Experts Warn AI Isn’t a Good Business Model

(RightWing.org) – Right now, Artificial Intelligence (AI) is creating huge excitement. Apps like ChatGPT let anyone quickly produce fact-filled articles. Graphics packages like Midjourney can create photo-realistic artwork. Many people are thrilled at the possibilities this technology opens up. However, business experts are warning that there are some major pitfalls, too.

Current AI programs use “generative AI,” which lets them create new content by studying and learning as much existing content as they can. The question is, just how new is what they’re creating? Often the answer turns out to be “not very.” Researcher Gary Marcus is one of several media experts who’s put generative AI to the text and found that what it’s actually doing often comes very close to plagiarism — stealing other people’s work.

AI’s borrowing habits have already landed Microsoft and OpenAI, the owner and creators of ChatGPT, in court. In December 2023 the New York Times (NYT) sued the companies over the way they trained their tool — which included letting it read millions of the newspaper’s articles. Now it’s using the knowledge it gained to compete with the paper, and it’s also turning out text that’s an almost word-for-word copy of NYT articles. OpenAI insists that “regurgitation” of other people’s content is “a rare bug.” But is it?

When Marcus fed a series of prompts into Midjourney and set it to work generating art, what it came back with were exact replicas of cartoon characters SpongeBob, Mario, and The Simpsons. In other tests, graphics AIs have created lookalikes of Star Wars characters.

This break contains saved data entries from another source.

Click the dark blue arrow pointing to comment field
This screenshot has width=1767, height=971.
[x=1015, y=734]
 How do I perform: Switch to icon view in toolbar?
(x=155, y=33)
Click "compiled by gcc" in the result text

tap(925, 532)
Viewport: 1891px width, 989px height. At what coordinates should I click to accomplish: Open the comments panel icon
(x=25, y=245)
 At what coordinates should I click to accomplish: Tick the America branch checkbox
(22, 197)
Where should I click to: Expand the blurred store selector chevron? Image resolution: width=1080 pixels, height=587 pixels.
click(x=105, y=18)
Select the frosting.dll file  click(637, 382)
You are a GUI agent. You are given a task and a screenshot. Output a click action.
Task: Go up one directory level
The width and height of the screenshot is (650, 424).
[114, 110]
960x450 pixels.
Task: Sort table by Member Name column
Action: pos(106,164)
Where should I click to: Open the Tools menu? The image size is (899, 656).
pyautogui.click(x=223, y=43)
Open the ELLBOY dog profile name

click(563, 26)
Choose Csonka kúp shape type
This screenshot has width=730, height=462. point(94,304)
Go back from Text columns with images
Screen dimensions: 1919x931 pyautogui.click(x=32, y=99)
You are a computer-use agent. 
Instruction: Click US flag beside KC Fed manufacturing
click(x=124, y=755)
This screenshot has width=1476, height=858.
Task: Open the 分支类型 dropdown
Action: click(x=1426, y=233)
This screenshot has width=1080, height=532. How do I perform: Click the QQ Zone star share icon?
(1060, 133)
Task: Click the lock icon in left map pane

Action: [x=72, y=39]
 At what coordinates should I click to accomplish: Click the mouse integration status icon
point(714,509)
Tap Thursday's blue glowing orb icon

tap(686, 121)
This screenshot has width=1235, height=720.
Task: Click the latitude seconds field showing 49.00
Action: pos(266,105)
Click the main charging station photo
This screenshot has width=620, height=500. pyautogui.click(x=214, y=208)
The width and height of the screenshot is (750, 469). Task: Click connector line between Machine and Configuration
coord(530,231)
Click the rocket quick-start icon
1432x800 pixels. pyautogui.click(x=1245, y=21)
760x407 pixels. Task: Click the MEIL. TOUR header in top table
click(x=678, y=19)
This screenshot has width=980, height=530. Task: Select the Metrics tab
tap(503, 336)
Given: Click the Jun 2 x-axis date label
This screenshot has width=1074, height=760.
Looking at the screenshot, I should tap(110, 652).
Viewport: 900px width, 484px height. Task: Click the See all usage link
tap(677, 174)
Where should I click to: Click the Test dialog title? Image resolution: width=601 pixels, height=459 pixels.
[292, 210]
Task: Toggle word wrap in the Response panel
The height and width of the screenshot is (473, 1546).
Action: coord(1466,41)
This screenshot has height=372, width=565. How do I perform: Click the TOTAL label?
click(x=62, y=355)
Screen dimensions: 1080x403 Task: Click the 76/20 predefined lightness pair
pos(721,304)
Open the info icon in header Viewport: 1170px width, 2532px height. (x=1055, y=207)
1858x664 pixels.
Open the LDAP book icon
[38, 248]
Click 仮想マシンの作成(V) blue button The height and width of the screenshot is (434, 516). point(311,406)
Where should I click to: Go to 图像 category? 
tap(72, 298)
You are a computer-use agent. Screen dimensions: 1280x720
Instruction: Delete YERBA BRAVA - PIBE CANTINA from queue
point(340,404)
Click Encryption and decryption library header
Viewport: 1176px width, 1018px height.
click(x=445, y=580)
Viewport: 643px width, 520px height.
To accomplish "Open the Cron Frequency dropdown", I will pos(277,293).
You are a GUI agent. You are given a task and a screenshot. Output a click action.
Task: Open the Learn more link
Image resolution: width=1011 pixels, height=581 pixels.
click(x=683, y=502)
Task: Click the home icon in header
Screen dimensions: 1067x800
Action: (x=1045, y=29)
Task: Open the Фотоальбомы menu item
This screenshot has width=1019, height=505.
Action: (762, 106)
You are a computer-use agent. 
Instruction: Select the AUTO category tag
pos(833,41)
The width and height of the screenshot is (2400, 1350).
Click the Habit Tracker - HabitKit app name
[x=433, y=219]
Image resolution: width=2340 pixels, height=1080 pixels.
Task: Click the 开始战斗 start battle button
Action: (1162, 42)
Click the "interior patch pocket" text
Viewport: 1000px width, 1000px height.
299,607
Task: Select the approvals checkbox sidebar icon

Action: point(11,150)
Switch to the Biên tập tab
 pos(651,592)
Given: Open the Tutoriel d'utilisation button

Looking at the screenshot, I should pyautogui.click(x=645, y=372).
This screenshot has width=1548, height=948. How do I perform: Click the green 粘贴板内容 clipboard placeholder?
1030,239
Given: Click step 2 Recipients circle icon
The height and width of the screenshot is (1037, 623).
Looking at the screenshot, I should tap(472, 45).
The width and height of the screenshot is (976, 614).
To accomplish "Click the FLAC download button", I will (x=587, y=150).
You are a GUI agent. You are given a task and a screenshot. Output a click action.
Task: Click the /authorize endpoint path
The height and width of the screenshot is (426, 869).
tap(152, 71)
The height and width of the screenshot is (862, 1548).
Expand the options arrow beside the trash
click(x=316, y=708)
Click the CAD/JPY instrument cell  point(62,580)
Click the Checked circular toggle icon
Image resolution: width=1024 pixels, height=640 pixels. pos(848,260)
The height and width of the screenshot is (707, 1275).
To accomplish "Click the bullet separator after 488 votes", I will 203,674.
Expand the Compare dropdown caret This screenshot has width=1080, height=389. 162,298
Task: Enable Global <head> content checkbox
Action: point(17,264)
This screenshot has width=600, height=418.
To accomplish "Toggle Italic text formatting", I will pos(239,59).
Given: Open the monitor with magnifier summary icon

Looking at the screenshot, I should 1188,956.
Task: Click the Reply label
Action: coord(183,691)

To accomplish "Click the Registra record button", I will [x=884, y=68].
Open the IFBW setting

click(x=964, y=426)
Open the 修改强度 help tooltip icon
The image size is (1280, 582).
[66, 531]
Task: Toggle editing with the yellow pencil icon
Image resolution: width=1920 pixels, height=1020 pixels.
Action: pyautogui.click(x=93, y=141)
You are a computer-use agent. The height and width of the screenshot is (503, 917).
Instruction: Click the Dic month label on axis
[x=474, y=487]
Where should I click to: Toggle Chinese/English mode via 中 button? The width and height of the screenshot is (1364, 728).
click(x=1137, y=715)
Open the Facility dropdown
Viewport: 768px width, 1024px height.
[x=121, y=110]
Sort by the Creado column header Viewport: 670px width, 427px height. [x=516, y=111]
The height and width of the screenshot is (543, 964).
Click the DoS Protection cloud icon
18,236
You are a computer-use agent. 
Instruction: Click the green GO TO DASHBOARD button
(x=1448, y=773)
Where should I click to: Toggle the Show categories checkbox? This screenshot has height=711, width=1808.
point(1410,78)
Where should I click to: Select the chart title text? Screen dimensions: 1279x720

On January 23, The Hill ran an opinion piece by Casey Mock, who openly accused the AI industry of piracy. Mock argues that, deliberately or not, generative AI is infringing copyrights — and, he warned, that’s not a good business model. He said “Piracy only benefits the pirates in the long run,” and compared AI to the 1990s music-sharing platform Napster, which enabled the industrial-scale piracy of music files. Napster was eventually sued into oblivion, with its creators forced to pay millions in compensation to artists. If the tech industry isn’t careful, their new AI tools could go the same way.